Екатерина Владимировна села на стул, обвитый зеленью.

Заиграли Интернационал.

- Встань, - сказал Андрей.

- И ты не выше этого? - удивилась она.

Он сжал ее локоть.

- Я выше, но есть другие. Встань, Кать.

Встала с гримаской.

...Сыпались частушки, топотала русская, звякали балалайки.

Шумом долетали все звуки до Екатерины Владимировны. Воспоминания, стертые мутными годами, зашелестели вновь... Собинов, Батистини, Гофман, Шаляпин...

Ей ли здесь восхищаться?..

Андрей тоже был спокоен. Домой пошли молча.

Подымаясь по лестнице, Андрей взвил Птиченьку на руки, внес, положил на диван...

Стянул шутливо ее ворот, пощекотал за ухом и ушел.

Из-за двери, пока Птиченька спускала крюк, позвал:

- Кать!

- Ну? Забыл что-нибудь?..

- Нет, - повидимому, приложил губы к дверям. - Ты, Птиченька, не думай... Мне без тебя солоно приходится.

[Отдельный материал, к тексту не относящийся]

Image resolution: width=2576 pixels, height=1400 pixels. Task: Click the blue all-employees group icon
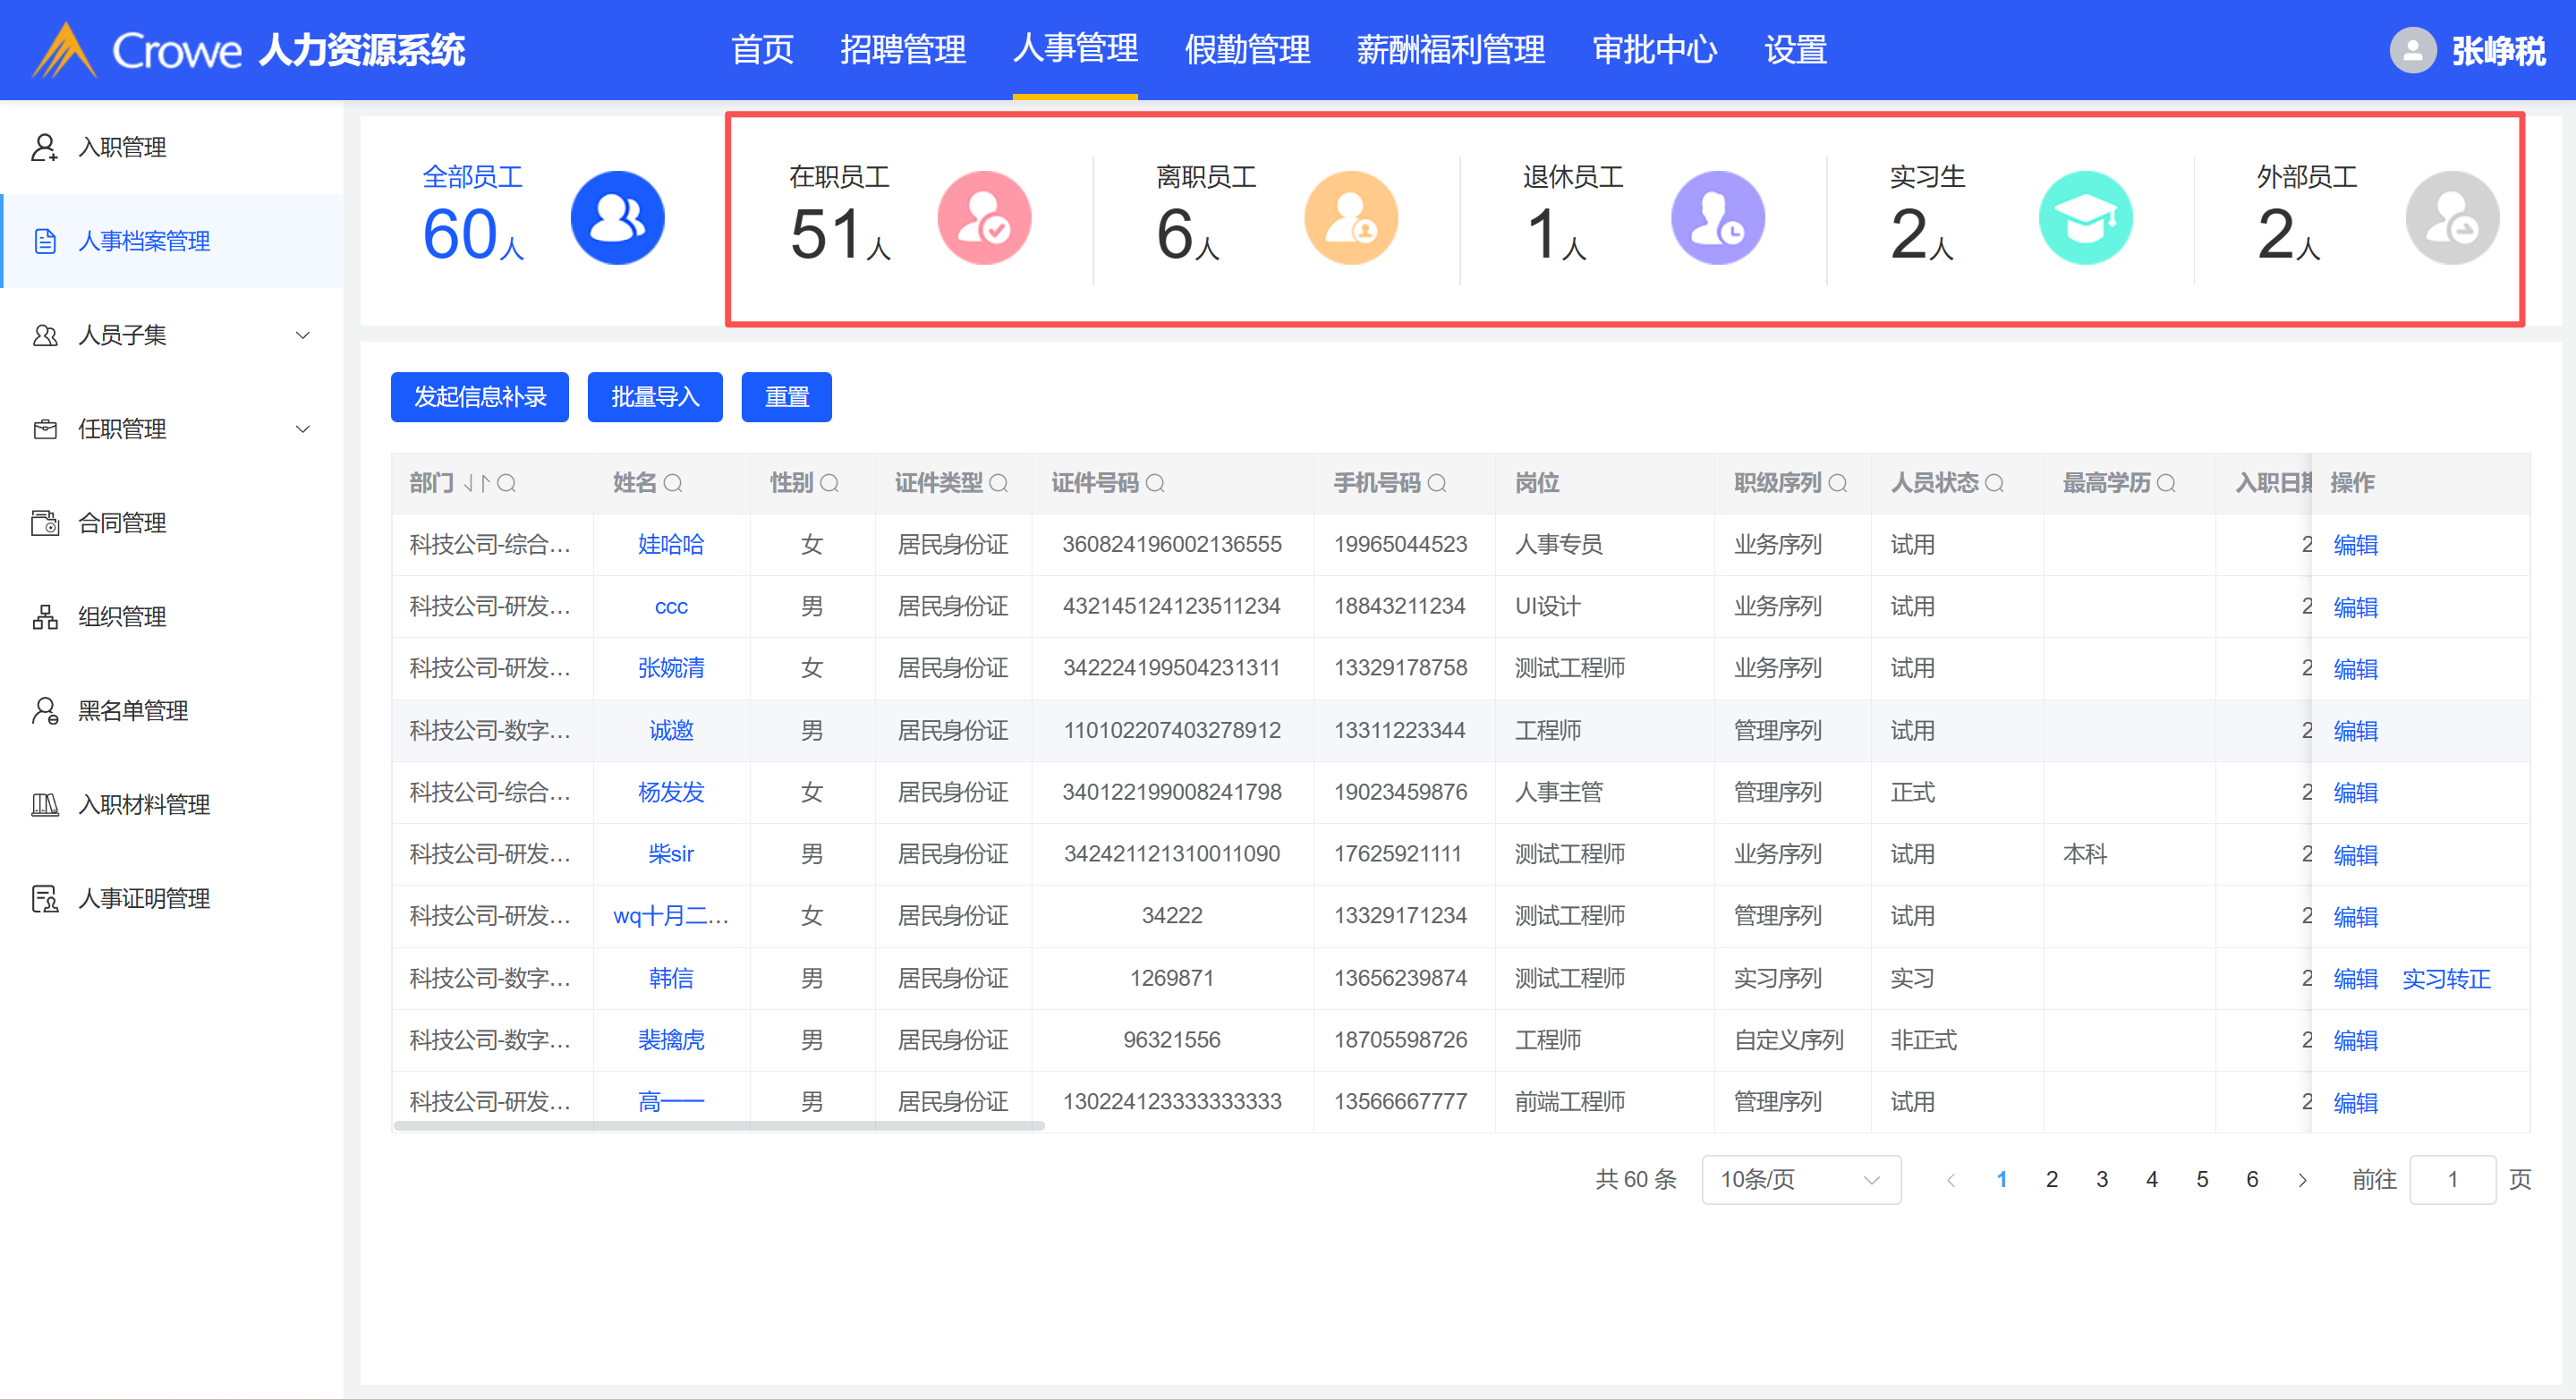coord(617,218)
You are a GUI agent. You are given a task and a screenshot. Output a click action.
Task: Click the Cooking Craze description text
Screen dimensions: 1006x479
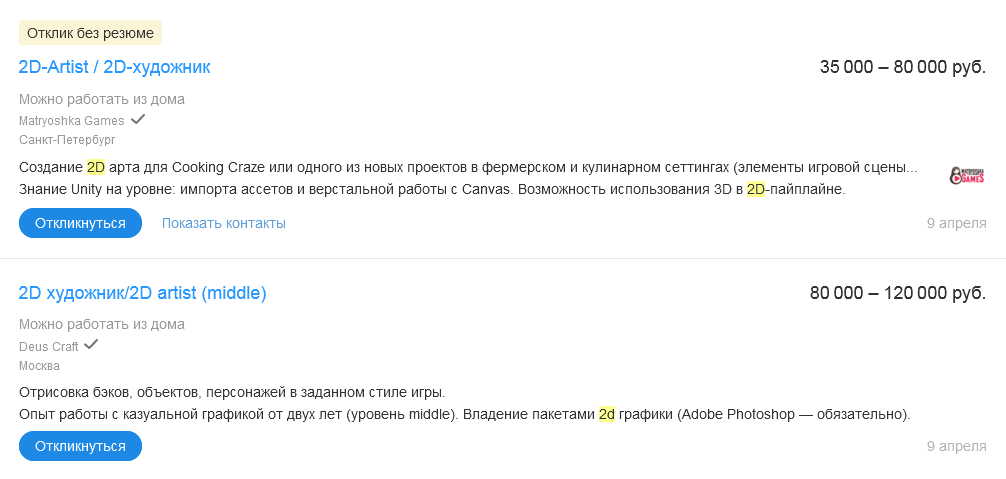coord(468,167)
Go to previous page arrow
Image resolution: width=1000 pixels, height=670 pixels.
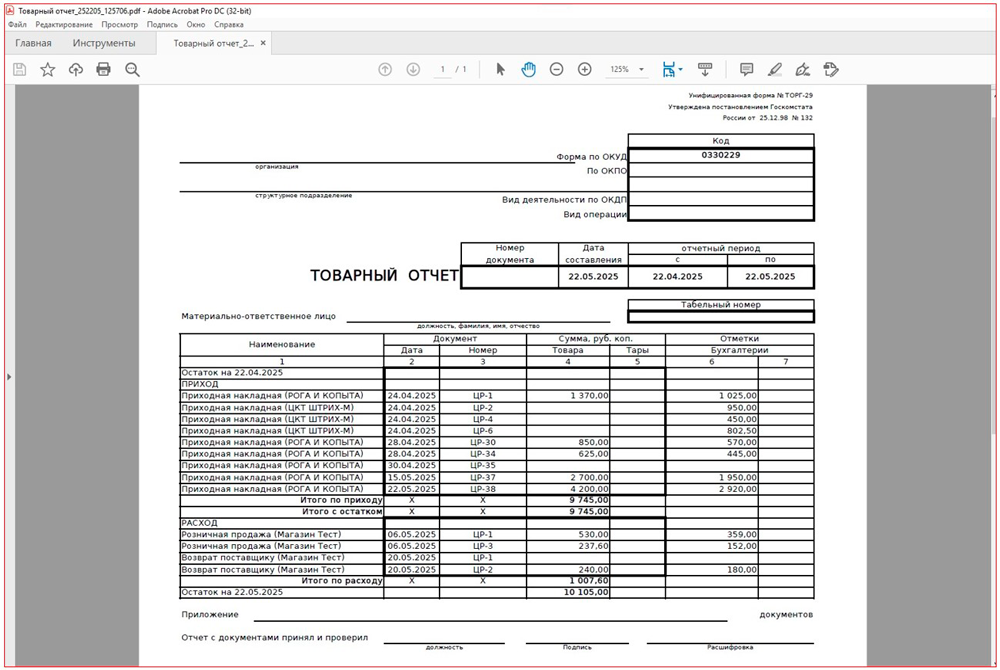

И побежал вниз, растревожив лестницу.

Птиченька стояла в темноте. Сомненья полегли на земь, и огоньки хмельные плясали в глазах.

--------------

Подвалил март.

По сквозному снегу Андрей, Птиченька и свидетели пошли в комиссариат.

Потому ли, что лестница, по русскому обычаю, стелилась пылью; оттого ли, что хор не грянул песнью и не белелось платье, но Птиченька приняла бракосочетание, как обман.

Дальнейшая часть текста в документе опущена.